Stravinsky's chaotic, dissonant note choices where actually not that unusual to cultured Parisian listeners, who had been hearing these kinds of things already (to a much lesser degree, of course).  Instruments that were called for were the ordinary members for an orchestra, but they were now being asked to play to the extremes of their capabailities (the very high bassoon, screeching Eb clarinet, blaring horns). 

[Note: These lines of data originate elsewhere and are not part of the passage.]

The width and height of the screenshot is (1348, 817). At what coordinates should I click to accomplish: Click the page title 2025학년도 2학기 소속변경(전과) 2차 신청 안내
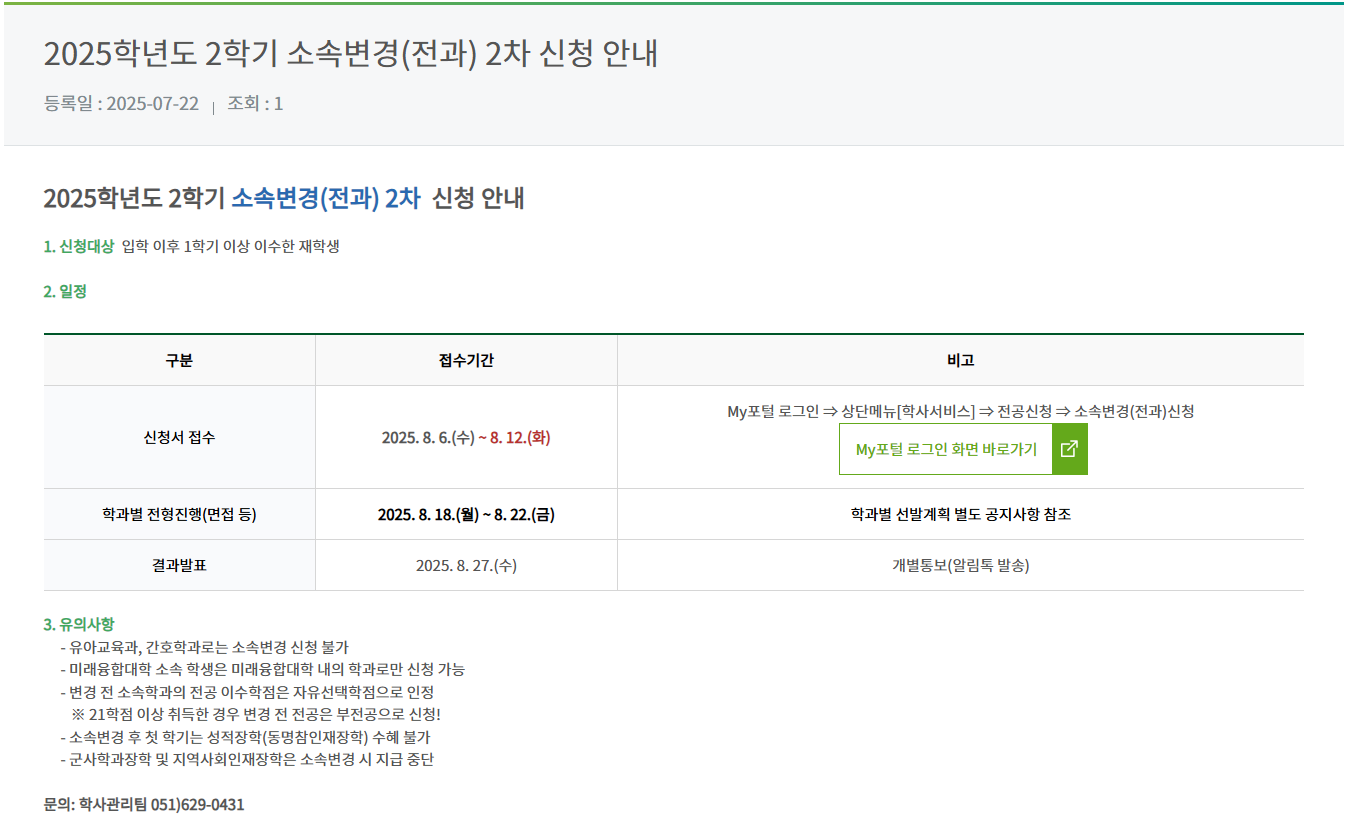(350, 54)
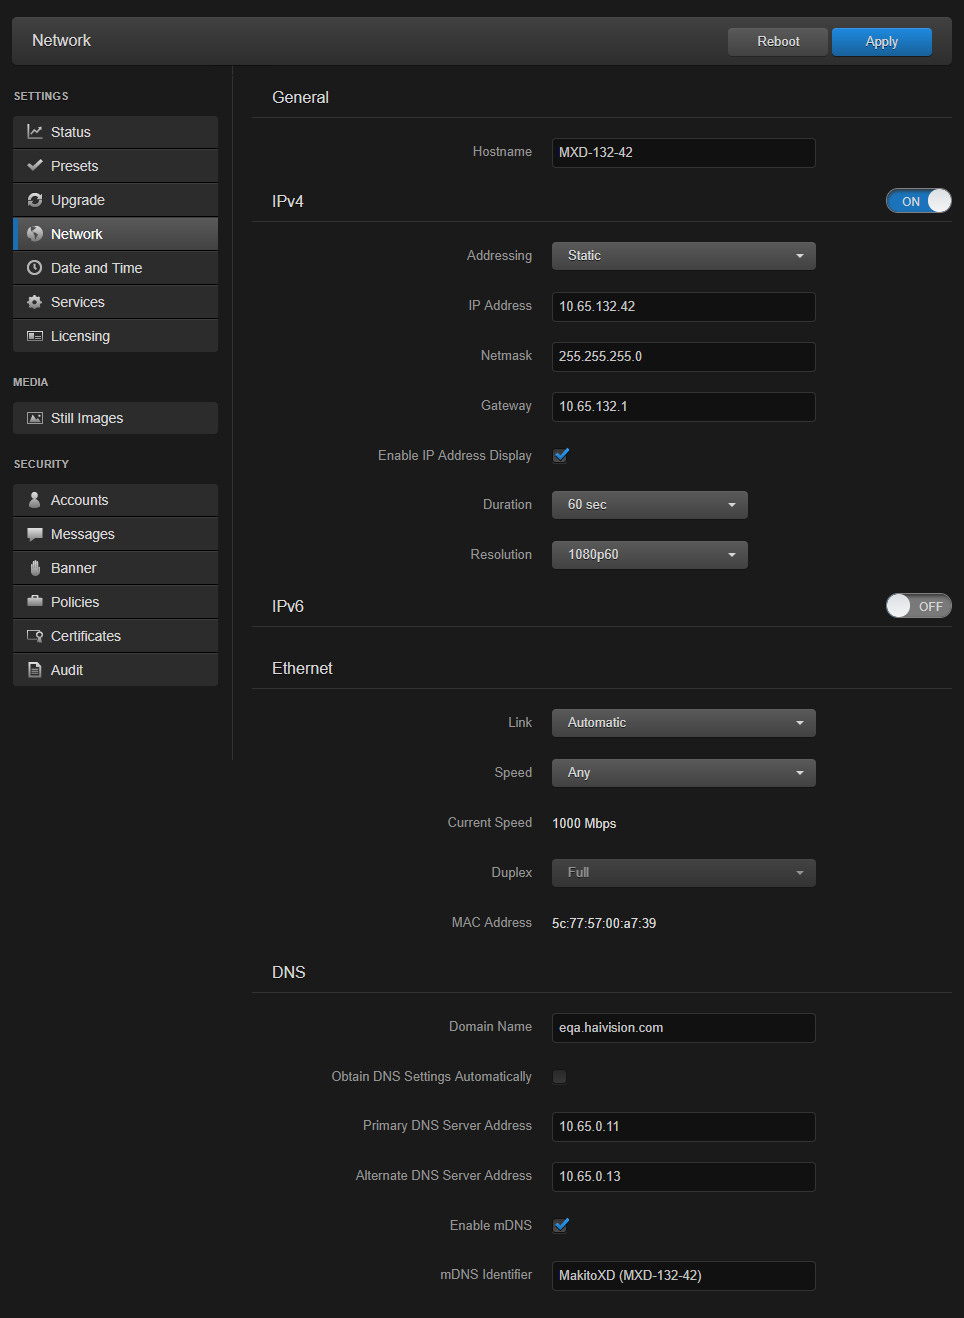964x1318 pixels.
Task: Disable the Enable IP Address Display checkbox
Action: [x=560, y=455]
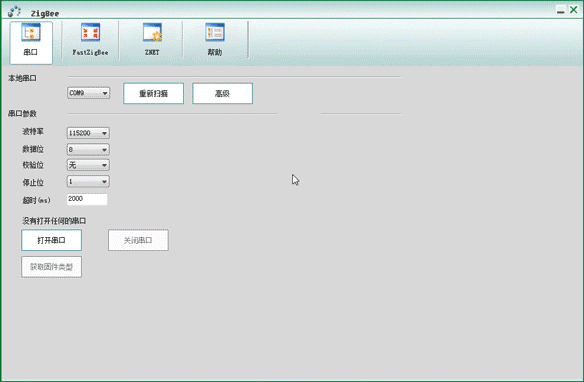
Task: Open the 校验位 parity dropdown showing 无
Action: [x=88, y=165]
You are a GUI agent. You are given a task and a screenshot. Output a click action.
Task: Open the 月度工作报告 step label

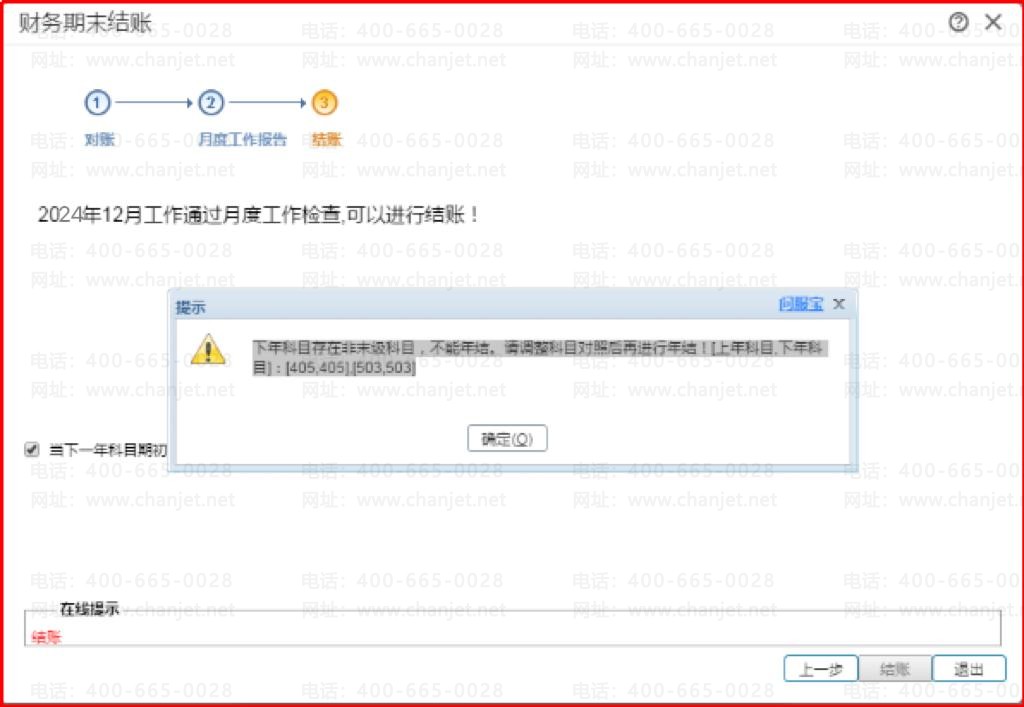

In reality, though, it was the dancing that got everyone so riled up.  The Rite of Spring was written by Stravinksy as a ballet, choreographed by the great Vaslav Nijinsky, with a collaboration with the Ballets Russes' Serge Diaghilev.  The ballet is about a pagan sacrifice, which isn't really what concert goers expected from their ballets.  The costumes, instead of being form-fitting and ethereal, were heavy, dark, and obscured the dancers' shapes.  And it was placed on the second half of a program that started with a very normal performance of Les Sylphides

Up until then, ballet dancing was always reaching upwards, with bodies turned out and open.  Pointe shoes made ballerinas seem like they were floating, and huge leaps made men appear to fly.  Nijinsky had the dancers turn in their feet and stomp into the ground.  Then the (in)famous "Rite of Spring chord" starts in, jagged accents, polychords and all.  It's made up of an Eb major chord stacked on top of an E major chord.  Very dissonant.

The audience couldn't handle it.  Catcalls, boos, yelling.  So much noise that Nijinsky was standing on a chair in the wings, shouting counts to the dancers.  Diaghilev tried to gain control by flashing the house lights.  Stravinsky was furious that the audience reacted this way to his music.  And there you have the Rite riot.

To get an idea of what the audience experienced, check out the Joffrey Ballet's recreation of the 1913 choreography.  It's amazing.